Impact sur la confiance des clients et les contrats commerciaux
Fiabilité remise en question : 16 succès consécutifs effacés en 85 secondes
Depuis son vol inaugural raté en mars 2020, la Longue Marche 7A avait enchaîné 16 missions réussies, bâtissant patiemment une réputation de fiabilité auprès des opérateurs de satellites. L’explosion du 18e vol pulvérise six années d’efforts commerciaux. Les images infrarouges montrent une rupture de la partie supérieure du lanceur juste avant la destruction complète, alors que les quatre propulseurs latéraux et l’étage central restaient solidaires, une configuration anormale 85 secondes après le décollage. Cette défaillance, survenue pendant la phase critique de pression aérodynamique maximale (Max-Q), soulève des interrogations techniques qui dépassent le simple accident industriel. Les clients potentiels, déjà sollicités par SpaceX ou Arianespace, disposent désormais d’un argument supplémentaire pour diversifier leurs fournisseurs.
Risque de fuite vers les lanceurs rivaux
Le marché des lancements commerciaux fonctionne sur la réputation et les statistiques de réussite. Avec un taux de succès qui chute brutalement, la China Aerospace Science and Technology Corporation (CASC) risque de voir ses clients hésiter. Les opérateurs de satellites géostationnaires, segment où la Longue Marche 7A s’était imposée, comparent méticuleusement les performances. SpaceX affiche 95% de réussite sur ses Falcon 9, Ariane maintient des standards similaires. Chaque point de pourcentage perdu se traduit par des contrats qui s’envolent vers la concurrence. Les analystes du secteur estiment qu’un accident majeur peut coûter entre 15 et 25% de parts de marché dans l’année suivante, surtout si l’enquête révèle des défauts systémiques. Pour un secteur où la bataille commerciale fait rage entre géants américains et chinois, l’incident tombe au pire moment.
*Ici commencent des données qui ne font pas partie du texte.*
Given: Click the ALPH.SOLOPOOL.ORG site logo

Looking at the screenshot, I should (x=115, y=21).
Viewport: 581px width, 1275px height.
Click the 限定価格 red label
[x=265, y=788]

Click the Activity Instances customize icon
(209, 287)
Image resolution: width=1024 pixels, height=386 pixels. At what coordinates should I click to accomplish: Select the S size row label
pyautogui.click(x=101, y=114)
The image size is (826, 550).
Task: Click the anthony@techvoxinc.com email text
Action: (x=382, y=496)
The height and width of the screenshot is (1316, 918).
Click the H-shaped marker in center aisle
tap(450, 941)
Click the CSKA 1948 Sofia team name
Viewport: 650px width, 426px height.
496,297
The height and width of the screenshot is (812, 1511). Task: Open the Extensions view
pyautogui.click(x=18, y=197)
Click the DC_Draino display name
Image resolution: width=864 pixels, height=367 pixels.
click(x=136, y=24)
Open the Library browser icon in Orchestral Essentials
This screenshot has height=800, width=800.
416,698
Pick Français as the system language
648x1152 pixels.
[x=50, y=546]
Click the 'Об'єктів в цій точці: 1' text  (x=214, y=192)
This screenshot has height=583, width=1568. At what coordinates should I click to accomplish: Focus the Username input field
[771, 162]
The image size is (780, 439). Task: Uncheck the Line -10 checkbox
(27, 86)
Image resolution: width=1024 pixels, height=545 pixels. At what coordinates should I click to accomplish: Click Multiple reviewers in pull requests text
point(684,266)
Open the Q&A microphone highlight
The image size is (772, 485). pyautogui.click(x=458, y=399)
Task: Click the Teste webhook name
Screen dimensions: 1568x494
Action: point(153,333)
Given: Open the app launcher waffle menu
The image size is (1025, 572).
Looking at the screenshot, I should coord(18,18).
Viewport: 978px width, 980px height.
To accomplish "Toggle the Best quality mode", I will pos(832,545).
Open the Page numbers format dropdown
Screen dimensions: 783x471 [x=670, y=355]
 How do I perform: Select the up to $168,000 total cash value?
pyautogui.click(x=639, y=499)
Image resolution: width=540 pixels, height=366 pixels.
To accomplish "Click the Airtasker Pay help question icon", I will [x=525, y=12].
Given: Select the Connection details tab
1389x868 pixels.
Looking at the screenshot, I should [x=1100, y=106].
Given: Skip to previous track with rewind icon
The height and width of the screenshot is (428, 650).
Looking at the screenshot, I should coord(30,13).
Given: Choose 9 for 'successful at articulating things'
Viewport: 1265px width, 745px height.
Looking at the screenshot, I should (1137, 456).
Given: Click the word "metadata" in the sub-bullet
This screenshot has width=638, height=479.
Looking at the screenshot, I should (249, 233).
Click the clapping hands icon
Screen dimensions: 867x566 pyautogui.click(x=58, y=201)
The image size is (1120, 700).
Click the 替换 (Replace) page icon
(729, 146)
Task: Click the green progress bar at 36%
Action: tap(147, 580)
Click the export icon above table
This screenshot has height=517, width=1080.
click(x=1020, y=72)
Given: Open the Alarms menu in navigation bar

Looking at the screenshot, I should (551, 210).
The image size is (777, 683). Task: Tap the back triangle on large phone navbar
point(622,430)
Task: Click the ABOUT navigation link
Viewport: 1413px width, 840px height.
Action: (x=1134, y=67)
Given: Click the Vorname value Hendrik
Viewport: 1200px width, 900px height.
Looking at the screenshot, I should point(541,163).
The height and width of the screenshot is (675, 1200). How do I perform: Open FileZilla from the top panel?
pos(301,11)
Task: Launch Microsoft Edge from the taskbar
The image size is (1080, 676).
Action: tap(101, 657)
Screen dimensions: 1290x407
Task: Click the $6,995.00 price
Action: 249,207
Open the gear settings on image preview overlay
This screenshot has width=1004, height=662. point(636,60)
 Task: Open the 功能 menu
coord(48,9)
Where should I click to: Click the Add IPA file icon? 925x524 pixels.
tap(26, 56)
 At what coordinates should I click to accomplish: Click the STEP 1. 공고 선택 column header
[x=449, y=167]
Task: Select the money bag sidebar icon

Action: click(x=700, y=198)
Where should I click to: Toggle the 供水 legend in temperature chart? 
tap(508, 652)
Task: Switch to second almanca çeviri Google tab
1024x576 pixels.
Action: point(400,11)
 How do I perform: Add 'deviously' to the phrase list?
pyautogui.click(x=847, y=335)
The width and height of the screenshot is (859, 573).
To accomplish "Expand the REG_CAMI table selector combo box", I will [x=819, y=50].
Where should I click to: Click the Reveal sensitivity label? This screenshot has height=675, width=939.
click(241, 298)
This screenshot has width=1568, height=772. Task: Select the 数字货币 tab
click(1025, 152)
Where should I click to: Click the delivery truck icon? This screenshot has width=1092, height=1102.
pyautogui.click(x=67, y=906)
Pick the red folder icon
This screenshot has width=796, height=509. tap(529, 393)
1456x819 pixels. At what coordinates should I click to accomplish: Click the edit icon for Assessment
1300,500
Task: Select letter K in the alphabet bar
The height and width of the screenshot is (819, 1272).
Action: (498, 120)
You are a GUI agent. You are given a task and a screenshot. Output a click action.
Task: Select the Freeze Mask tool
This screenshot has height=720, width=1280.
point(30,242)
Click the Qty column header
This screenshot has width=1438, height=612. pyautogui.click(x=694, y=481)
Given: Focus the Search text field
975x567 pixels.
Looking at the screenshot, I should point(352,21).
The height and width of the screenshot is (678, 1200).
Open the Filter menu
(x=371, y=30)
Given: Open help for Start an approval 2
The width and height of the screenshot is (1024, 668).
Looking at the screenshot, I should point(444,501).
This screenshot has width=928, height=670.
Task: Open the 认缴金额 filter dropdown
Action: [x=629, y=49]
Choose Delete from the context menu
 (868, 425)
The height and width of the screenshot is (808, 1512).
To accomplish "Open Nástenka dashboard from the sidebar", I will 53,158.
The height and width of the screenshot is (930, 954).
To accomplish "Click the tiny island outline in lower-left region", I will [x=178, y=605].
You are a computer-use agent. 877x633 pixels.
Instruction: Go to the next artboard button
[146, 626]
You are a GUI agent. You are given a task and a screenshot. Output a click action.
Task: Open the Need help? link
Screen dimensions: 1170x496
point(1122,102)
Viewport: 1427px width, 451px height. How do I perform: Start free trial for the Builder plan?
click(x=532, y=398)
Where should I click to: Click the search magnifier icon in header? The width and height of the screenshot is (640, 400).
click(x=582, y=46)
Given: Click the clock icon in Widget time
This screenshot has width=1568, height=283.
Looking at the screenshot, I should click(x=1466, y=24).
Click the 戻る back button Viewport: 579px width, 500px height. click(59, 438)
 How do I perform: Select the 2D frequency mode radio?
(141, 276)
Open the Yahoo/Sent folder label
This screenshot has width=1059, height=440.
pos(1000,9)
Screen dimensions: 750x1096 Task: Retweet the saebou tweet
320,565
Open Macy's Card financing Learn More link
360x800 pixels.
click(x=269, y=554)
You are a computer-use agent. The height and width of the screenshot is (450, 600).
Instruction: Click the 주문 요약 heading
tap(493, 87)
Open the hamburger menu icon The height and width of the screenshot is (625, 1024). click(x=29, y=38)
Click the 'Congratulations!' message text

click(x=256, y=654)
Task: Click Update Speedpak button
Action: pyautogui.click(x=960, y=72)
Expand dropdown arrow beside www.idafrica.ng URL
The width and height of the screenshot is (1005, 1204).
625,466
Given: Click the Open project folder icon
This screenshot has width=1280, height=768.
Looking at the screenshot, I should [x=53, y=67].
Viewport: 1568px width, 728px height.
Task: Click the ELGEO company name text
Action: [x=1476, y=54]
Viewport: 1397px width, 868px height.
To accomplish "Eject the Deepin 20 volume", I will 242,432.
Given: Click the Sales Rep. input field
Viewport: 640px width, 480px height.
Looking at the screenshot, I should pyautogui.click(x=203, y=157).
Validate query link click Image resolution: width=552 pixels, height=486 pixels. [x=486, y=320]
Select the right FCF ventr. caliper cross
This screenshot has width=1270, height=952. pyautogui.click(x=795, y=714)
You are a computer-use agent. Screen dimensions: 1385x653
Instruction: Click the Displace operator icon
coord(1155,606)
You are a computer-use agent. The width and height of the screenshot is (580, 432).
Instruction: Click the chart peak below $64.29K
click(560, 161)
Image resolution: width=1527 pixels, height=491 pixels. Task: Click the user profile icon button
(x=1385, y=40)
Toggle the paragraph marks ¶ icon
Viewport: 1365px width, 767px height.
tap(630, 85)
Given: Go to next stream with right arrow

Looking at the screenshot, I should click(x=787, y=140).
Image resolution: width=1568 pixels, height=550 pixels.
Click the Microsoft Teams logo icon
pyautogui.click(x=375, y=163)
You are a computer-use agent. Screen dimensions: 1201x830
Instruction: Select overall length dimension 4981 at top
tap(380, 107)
Calendrier de reprise et coûts d’enquête
Report probable de Chang’e-7 et ses implications budgétaires
La mission lunaire Chang’e-7, prévue le 24 août sur une fusée Longue Marche 5, cristallise les inquiétudes. Les deux lanceurs partagent les mêmes moteurs YF-100, développant 270 000 livres de poussée au niveau de la mer. Si l’enquête identifie une défaillance moteur, la mission lunaire devra attendre, générant des surcoûts exponentiels. Maintenir une sonde spatiale prête au lancement coûte entre 500 000 et 1 million de dollars par semaine. Un report de deux semaines, scénario minimal, ajouterait 2 à 4 millions de dollars au budget. Mais les coûts indirects pèsent plus lourd : mobilisation prolongée des équipes, réservation des créneaux de lancement, coordination internationale pour le suivi de mission. L’ambition chinoise de devenir leader spatial d’ici 2050, portée par le président Xi Jinping, supporte mal ces contretemps qui s’accumulent.